#### TEXT PASSAGE
──────────────────────────────

Names interest me and from the Museum I learned that the Post Office shared quarters with the Park Place Store, but the U.S. P.O. would not approve a name with two words. They could have asked for PARKPLACE, but, instead, submitted Monroe, after the Monroe Improvement Co.  plotting lots on the present site of town at the time. And, as they say, the rest is history.

I hadn’t walked but half a block when I discovered an antiques fair lining both sides of a side street.  In a motor home you can’t buy anything except small stuff.  What the heck,  half the fun is looking. I should have taken pictures of the entire affair, since it was very well done. By well done, I mean they really had antiques, not flea market junk.  Some unusual things caught my eye, like this turkey foot. Nearing Halloween, hmmm. I considered. While examining  deer horns and feathers and bone buttons an Indian woman identified herself as a Pomo. She collects buttons and makes Indian vests with colorful buttons and feathers.  As we talked, she offered to buy my collection as described and I gave her my card to call me in October when I return to Murphys.

I admired this bag worn by a young cow-girl named Judy. She bought it during the Evergreen Fair. Minutes later I found two similar bags for sale.

Not antique, but beautiful future antiques.

Signs, another interest of mine, as long as they are unique or humorous.

I’m not sure Edison actually said this, but I figure I’m half way there, I’ve got the junk.

I drooled over beautiful home-made lace sewn together with crude burlap in an effort  to disguise a hole in the lace. The burlap is already leaching acid onto the bottom of this gorgeous lace. It needs rescue.

And a beautifully rendered crazy quilt with home-made lace on the edges. Nice enough to frame.

Besides quilts and quilt pieces,  an unusual amount of rag rugs.

This well-worn braided wool rug is in need of rescue.

Another type of rag rug I’ve never learned to master the technique, though I tried once. Not antique. You can tell from the colors.

And this antique wool hooked rug was a beauty. The vendor had it on the street covering up a grease spot from cars. I wanted to scold her or offer to buy it. But, I have two unfinished hooked rugs of my own at home.

Hooked wool seat covers were nicely preserved.

Jim called all too soon, claiming his Bronco didn’t need anything  done to it. It had just started to rain and we headed for the Motor Home.  When I got my pictures up this morning, I realized how biased I was to women’s crafts. There was plenty at this fair for men, tools, furnishings, car stuff, wood work of all kinds. I guess I can relate to the craftsmanship of basket making, rugs, quilts and lace that bore men silly.

──────────────────────────────

#### TASK OBJECTIVE
Reproduce word for word the stretch of the antiques fair account from "I drooled over" through "It needs rescue.".

#### DATA EXCERPTS
──────────────────────────────

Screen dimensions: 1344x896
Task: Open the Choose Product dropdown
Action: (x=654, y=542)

──────────────────────────────

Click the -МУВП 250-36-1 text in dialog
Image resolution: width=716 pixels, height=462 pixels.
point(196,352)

──────────────────────────────

#### EXPECTED ANSWER
I drooled over beautiful home-made lace sewn together with crude burlap in an effort  to disguise a hole in the lace. The burlap is already leaching acid onto the bottom of this gorgeous lace. It needs rescue.